* _Your goal_:
Transcribe all the entries word for word, but omit the images.

(Pixel coordinate grounding data)
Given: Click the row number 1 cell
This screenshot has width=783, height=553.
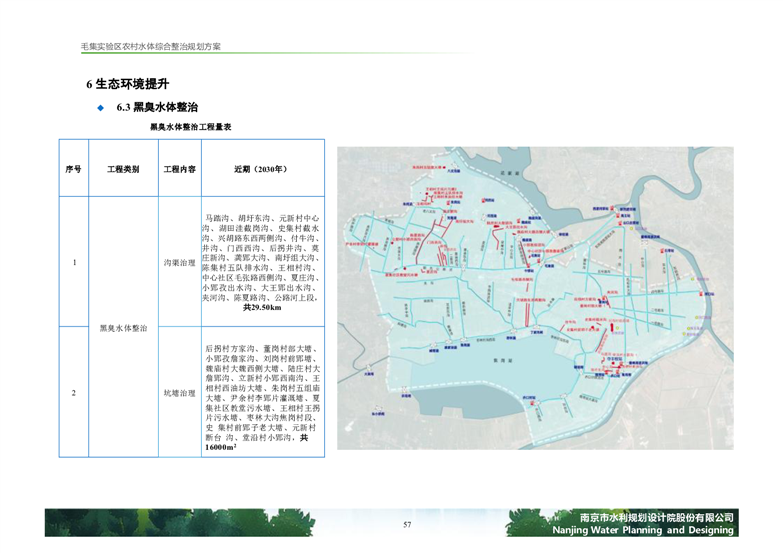Looking at the screenshot, I should [x=74, y=262].
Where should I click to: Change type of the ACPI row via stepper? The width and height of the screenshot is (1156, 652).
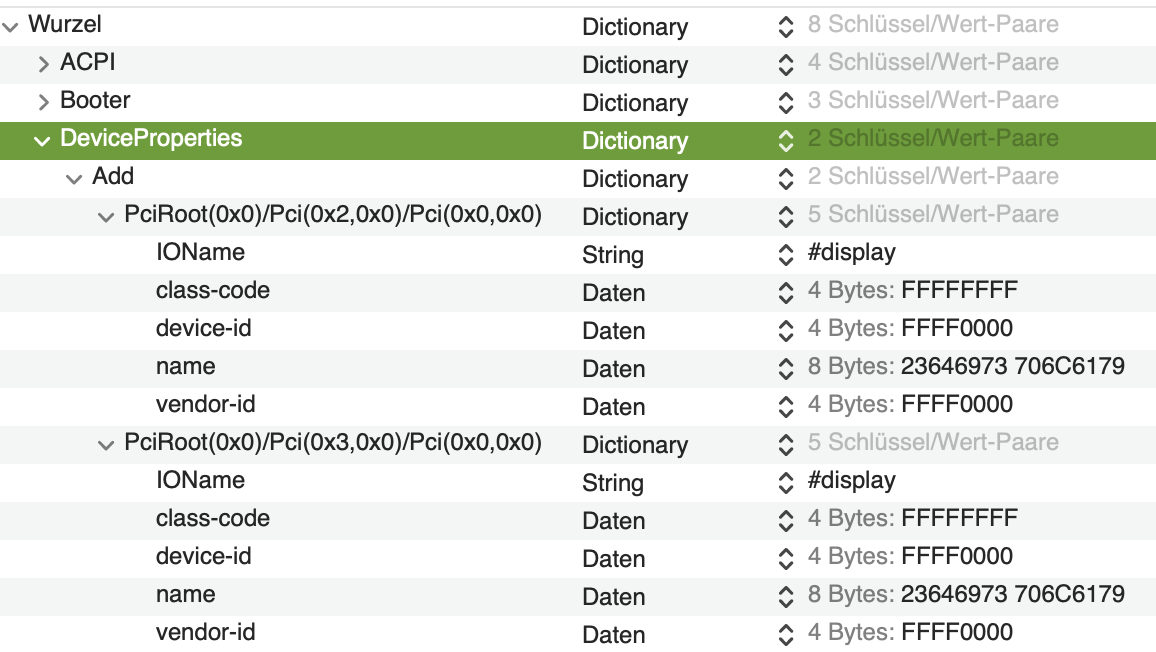coord(786,65)
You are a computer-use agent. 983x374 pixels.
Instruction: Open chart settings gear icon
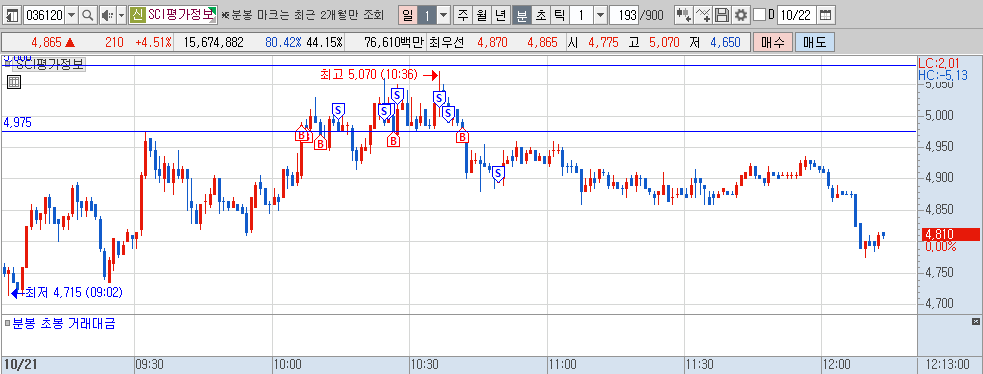[x=740, y=14]
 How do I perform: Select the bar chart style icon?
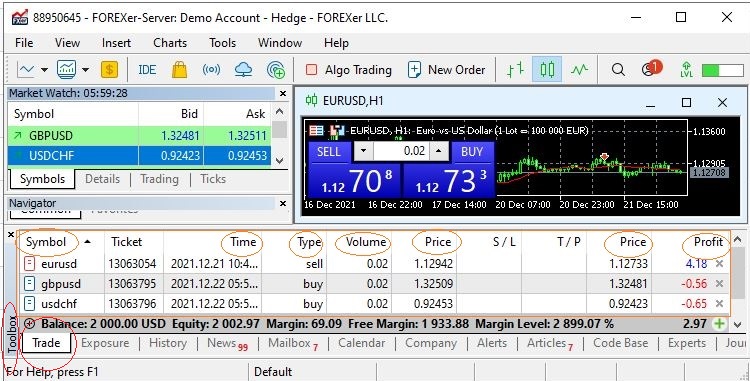[x=515, y=70]
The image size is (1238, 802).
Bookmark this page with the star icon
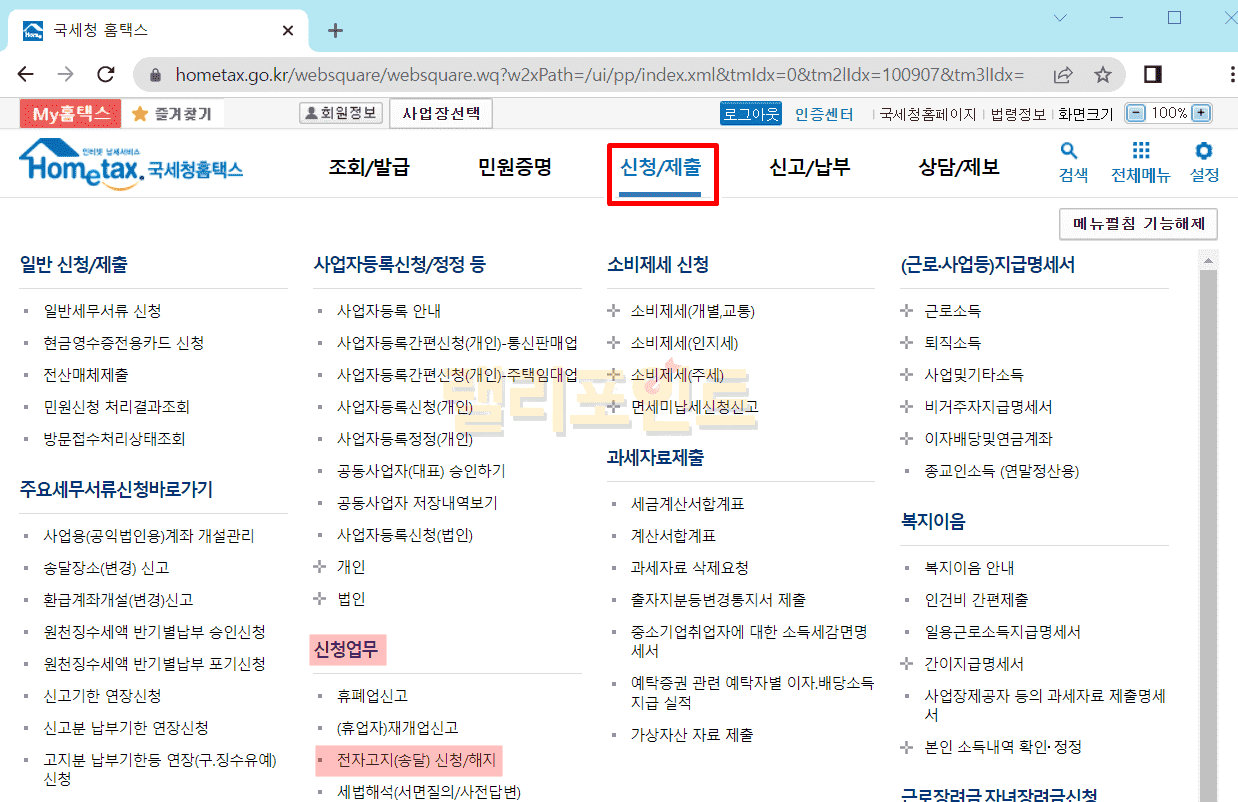(1102, 75)
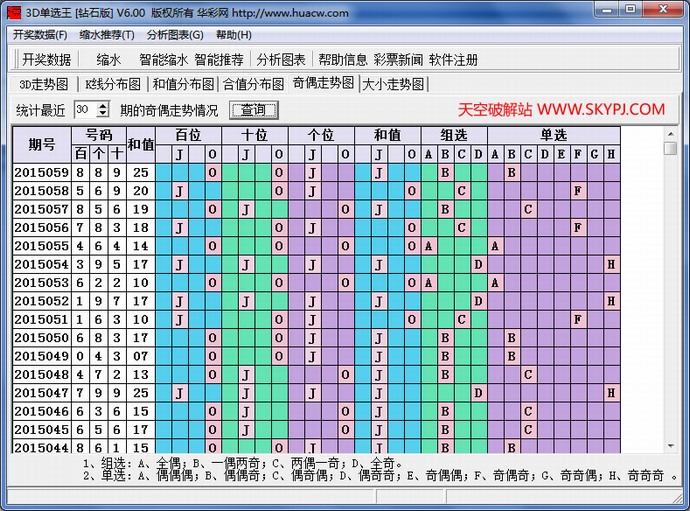Select the 缩水 toolbar item
Viewport: 690px width, 511px height.
point(109,60)
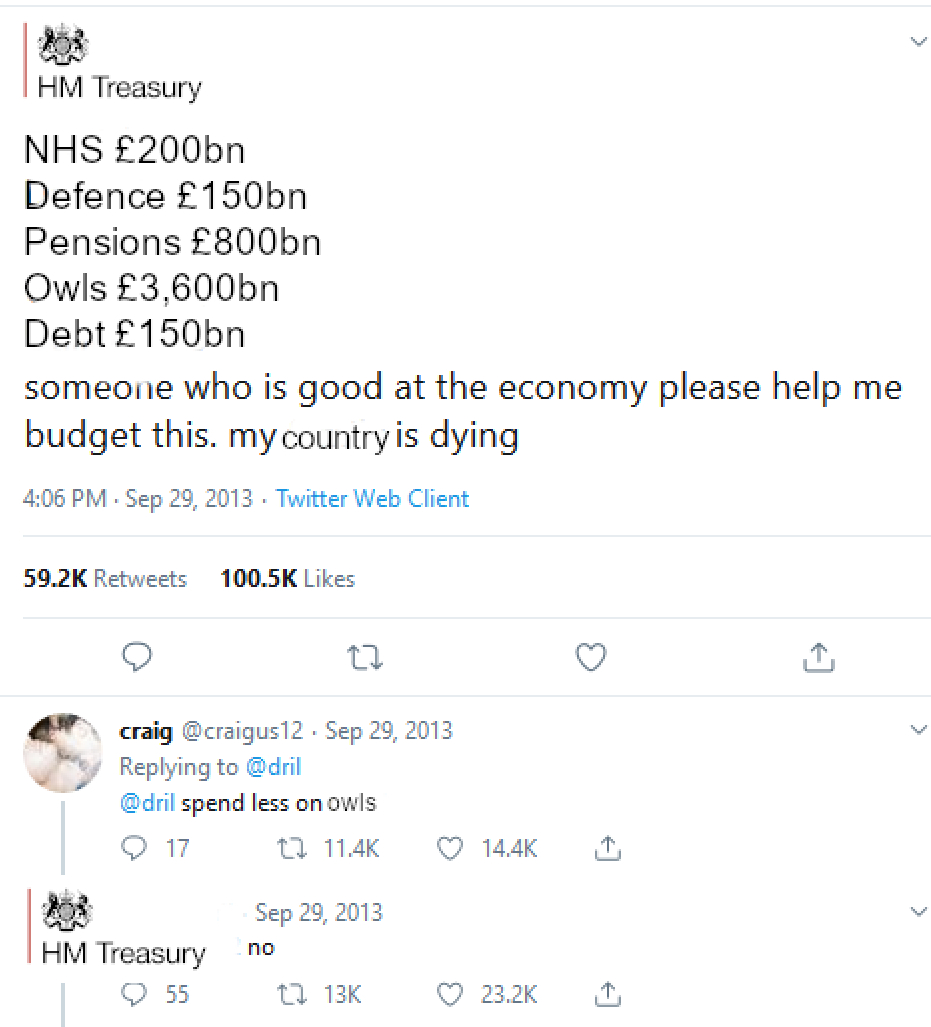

* _Your response_:
Given: Click the row number 1 cell
This screenshot has width=783, height=553.
Looking at the screenshot, I should [x=74, y=262].
Where should I click to: Change type of the ACPI row via stepper? The width and height of the screenshot is (1156, 652).
coord(786,65)
You are a computer-use agent. 983x374 pixels.
Instruction: Open chart settings gear icon
[x=740, y=14]
 How do I perform: Select the bar chart style icon?
[x=515, y=70]
The image size is (1238, 802).
Bookmark this page with the star icon
(1102, 75)
Select the 缩水 toolbar item
Viewport: 690px width, 511px height.
point(109,60)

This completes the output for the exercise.